2. Een bedwelming als bedoeld in het eerste lid kan achterwege blijven indien binnen de in het eerste lid bedoelde periode van 40 seconden door de slachter ten minste één van de volgende bewustzijnsindicatoren als negatief wordt beoordeeld:
a. de geïnduceerde ooglidreflex, of
b. de corneareflex.
Regeling houders van dieren
Artikel 5.8
Als voorschriften van EU-verordeningen als bedoeld in artikel 6.2, eerste lid, van de wet worden aangewezen de artikelen 3, 4, eerste en vierde lid, 5, eerste en tweede lid, 6, eerste en tweede lid, 7, 8, 9, 12, 14, eerste en tweede lid, 15, eerste, tweede en derde lid, 16, eerste tot en met vierde lid, 17, 19, 21, zesde lid, 24 en 28, eerste lid, van verordening (EG) nr. 1099/2009.
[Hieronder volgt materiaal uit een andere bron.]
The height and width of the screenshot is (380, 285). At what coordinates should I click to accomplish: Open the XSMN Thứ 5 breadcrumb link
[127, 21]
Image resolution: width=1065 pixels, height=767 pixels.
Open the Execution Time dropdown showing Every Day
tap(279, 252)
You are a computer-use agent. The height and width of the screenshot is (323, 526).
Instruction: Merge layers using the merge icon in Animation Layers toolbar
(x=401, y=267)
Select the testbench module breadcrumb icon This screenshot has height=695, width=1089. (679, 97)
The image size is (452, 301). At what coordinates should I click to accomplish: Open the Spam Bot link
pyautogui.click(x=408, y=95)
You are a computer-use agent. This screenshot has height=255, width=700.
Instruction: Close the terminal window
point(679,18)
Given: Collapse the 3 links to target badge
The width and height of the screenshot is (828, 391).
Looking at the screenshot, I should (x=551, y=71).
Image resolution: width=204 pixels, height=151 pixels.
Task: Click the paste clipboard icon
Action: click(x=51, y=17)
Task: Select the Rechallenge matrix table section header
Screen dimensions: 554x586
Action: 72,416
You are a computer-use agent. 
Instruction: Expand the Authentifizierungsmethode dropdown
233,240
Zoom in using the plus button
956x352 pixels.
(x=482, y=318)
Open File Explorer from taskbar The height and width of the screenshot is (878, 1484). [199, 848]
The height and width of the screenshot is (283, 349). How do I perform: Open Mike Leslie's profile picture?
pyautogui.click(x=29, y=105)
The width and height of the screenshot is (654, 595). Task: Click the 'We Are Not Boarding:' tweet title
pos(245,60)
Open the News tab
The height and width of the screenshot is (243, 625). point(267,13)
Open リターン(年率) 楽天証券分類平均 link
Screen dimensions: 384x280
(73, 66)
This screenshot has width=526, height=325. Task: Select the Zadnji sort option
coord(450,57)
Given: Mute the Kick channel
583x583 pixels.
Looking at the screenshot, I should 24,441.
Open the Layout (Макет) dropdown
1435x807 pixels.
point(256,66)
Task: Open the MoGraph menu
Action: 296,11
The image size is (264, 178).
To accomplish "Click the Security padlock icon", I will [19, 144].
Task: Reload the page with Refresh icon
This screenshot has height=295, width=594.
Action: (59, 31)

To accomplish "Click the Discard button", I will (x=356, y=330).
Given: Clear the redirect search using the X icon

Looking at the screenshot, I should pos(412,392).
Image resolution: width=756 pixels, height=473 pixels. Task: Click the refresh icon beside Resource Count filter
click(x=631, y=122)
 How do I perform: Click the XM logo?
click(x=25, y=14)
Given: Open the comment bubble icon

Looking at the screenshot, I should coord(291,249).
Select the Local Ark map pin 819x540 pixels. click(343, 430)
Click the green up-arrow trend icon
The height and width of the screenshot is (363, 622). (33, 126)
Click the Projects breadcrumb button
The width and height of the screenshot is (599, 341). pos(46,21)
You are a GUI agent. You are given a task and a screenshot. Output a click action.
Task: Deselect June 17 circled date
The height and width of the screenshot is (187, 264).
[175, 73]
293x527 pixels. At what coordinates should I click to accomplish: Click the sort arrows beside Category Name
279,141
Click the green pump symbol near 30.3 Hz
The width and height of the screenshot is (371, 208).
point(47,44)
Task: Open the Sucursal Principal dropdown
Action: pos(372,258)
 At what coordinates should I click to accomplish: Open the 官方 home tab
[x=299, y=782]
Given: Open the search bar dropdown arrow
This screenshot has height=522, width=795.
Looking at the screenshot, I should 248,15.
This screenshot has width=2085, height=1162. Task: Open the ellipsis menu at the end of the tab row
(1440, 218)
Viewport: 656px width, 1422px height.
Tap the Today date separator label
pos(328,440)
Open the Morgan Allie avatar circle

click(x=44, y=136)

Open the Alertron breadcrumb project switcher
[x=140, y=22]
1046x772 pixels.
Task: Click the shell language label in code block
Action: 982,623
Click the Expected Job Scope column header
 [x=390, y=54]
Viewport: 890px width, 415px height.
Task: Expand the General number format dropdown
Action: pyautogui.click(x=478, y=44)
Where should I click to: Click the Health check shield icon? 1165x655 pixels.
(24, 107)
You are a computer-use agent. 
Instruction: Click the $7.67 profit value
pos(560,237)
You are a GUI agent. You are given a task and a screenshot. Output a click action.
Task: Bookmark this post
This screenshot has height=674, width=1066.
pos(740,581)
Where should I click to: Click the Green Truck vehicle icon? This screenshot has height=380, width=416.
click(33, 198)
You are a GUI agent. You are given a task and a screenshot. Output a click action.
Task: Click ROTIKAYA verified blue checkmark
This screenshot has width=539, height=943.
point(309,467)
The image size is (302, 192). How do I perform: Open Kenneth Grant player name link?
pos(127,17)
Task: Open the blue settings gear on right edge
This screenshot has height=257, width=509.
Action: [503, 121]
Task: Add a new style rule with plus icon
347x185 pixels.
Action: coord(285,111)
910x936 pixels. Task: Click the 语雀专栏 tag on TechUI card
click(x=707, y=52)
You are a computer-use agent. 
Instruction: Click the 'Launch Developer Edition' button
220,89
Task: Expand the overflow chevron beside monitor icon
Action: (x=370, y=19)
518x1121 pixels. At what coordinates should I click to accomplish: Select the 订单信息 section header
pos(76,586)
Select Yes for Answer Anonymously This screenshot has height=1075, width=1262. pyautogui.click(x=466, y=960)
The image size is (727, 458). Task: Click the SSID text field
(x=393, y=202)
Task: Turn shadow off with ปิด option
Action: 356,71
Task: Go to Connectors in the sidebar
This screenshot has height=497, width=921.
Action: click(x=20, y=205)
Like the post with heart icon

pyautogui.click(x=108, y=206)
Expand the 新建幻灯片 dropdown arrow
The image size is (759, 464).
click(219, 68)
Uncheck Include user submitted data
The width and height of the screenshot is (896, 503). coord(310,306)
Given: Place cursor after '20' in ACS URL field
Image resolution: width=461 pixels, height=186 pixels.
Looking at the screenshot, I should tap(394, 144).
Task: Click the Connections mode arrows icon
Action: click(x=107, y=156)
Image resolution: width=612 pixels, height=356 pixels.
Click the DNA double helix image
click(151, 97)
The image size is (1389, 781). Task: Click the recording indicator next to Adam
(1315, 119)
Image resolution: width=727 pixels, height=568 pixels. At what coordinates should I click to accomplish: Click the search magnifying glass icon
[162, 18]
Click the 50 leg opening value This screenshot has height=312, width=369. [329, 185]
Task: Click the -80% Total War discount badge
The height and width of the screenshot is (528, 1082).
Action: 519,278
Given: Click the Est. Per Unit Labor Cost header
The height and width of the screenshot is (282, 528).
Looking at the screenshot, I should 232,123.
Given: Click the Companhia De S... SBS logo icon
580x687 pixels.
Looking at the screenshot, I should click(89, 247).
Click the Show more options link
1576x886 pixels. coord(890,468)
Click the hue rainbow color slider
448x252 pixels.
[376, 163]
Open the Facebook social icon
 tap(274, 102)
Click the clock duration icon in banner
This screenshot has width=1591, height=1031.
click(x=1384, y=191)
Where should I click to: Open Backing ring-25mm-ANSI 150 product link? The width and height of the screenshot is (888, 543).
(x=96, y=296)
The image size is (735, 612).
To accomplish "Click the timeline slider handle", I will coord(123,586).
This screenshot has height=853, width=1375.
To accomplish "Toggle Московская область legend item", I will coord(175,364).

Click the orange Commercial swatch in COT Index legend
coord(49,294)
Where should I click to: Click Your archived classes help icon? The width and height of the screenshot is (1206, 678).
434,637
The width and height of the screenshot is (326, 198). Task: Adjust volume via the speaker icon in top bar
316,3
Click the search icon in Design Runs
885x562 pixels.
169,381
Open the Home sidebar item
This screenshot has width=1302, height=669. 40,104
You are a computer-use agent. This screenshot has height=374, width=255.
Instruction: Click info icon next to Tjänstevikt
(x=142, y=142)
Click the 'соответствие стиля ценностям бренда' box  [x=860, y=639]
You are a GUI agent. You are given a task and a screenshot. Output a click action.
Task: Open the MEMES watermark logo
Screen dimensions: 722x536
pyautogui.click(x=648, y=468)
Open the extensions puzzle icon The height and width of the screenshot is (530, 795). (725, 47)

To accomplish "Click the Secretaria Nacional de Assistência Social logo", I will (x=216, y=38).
Besluit handhaving en overige zaken Wet dieren
Artikel 2.2, eerste lid, aanhef en onder c
De hoogte van de bestuurlijke boete die Onze Minister aan een overtreder voor een overtreding kan opleggen wordt overeenkomstig de volgende boetecategorieën vastgesteld:
c. categorie 3: € 2500.
Artikel 2.3
Indien de risico’s of de gevolgen van een overtreding voor de volksgezondheid, diergezondheid, dierenwelzijn of milieu:
a. gering zijn of ontbreken, wordt het bedrag, bedoeld in artikel 2.2, eerste lid, gehalveerd;
b. ernstig zijn, wordt het bedrag, bedoeld in artikel 2.2, eerste lid, verdubbeld.
Regeling handhaving en overige zaken Wet dieren
Artikel 1.2
De hoogte van de bestuurlijke boete, bedoeld in artikel 2.2, eerste lid, van het besluit, wordt vastgesteld overeenkomstig de bedragen die horen bij de boetecategorieën die in de bijlage bij deze regeling voor desbetreffende overtredingen zijn vastgelegd.
Bijlage als bedoeld in artikel 1.2 van de Regeling handhaving en overige zaken Wet dieren
Regeling houders van dieren Categorie
Artikel 5.8 3
Besluit houders van dieren Categorie
Artikel 5.5f 3
Artikel 5.9a 3
Algemene wet bestuursrecht
Artikel 5:46, eerste en derde lid
1. De wet bepaalt de bestuurlijke boete die wegens een bepaalde overtreding ten hoogste kan worden opgelegd.
3. Indien de hoogte van de bestuurlijke boete bij wettelijk voorschrift is vastgesteld, legt het bestuursorgaan niettemin een lagere bestuurlijke boete op indien de overtreder aannemelijk maakt dat de vastgestelde bestuurlijke boete wegens bijzondere omstandigheden te hoog is.